Not only are Division of Natural Resources officials expected to put in place a new statewide trout management plan, they also are seeking changes to several existing trout-fishing regulations.

Probably the most significant of those would be a change to the dates during which anglers could catch and keep trout on delayed-harvest streams.

For those unfamiliar with the concept, delayed-harvest streams are those in which summertime water temperatures get warm enough to kill trout. The state currently manages two streams under those regulations — a 1-mile segment of Clear Fork in Wyoming County, and a 1.2-mile segment of Middle Wheeling Creek in Ohio County.

Anglers are allowed to keep trout from those streams between June 1 and Sept. 31. The rest of the year, the DNR manages the streams under catch-and-release regulations.

Those dates will change next year, provided the state Natural Resources Commission votes to approve the DNR’s proposal to open the streams between April 1 and Oct. 31.

Mark Scott, the agency’s fisheries chief, said those waters are now getting warm earlier than they once did, and he believes the change will give anglers more time to catch the trout out before the trout begin to die.

Scott also said he expects more delayed-harvest waters will be designated under the state’s new management plan.

DNR officials also want to remove special regulations on two stream segments, and to place them on another.

Under the agency’s proposal, the 0.9-mile catch-and-release segment of Shavers Fork that flows through the Stuart Recreation Area would be placed under general fishing regulations.

So would the 300-foot Woodbine Children and Class Q (handicapped) segment of the Cranberry River in Nicholas County.

Scott said that segment of Shavers Fork is shallow and gets quite warm during the summer months, and it also draws a lot of swimmers and float-tubers. The Woodbine section of the Cranberry, he said, is difficult for children and disabled anglers to negotiate.

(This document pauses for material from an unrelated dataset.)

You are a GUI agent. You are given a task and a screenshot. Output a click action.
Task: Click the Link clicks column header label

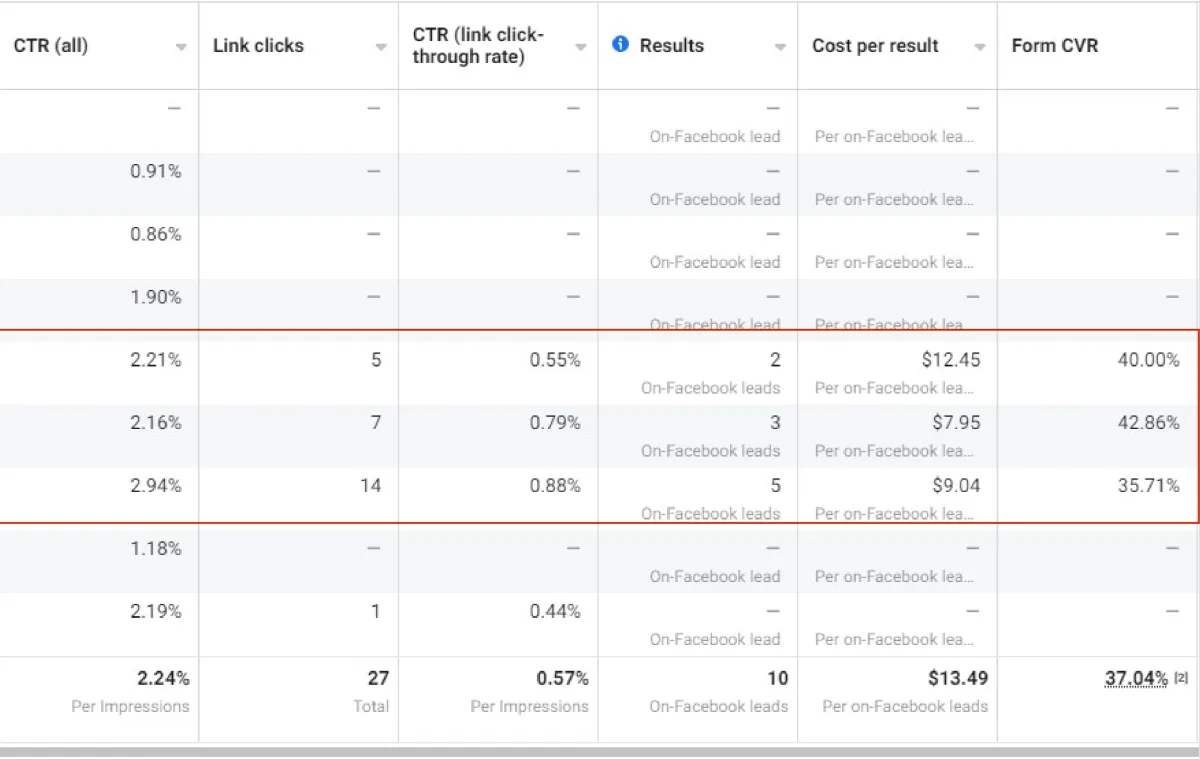coord(258,46)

Anglers who might lament the loss of those special-regulations areas might well applaud the DNR’s proposal to add 4,400 feet of stream to the Fly Fishing Only segment of Second Creek in Monroe County.

The current fly-only stretch is 1.5 miles long. The new segment will begin at the downstream end of the current one, and will lengthen the fishery to a total of 2.3 miles.

Scott said the landowner who owns the 4,400-foot segment approached the DNR and offered to allow access. The addition should help to reduce fishing pressure on the stream, which can be intense during the prime fly-fishing months of April and May.

The final proposed regulation change, if approved, will simply add tiger trout to the list of fish covered by the state’s fishing regulations.

Tiger trout are hybrid fish, created by fertilizing the eggs of brown trout with milt from brook trout. The resulting fish cannot reproduce, but they are popular among anglers because they bite more readily than brown trout and grow considerably larger than brook trout.

Scott said the failure to add tigers to the regulations was “really just an oversight, and one we need to correct.”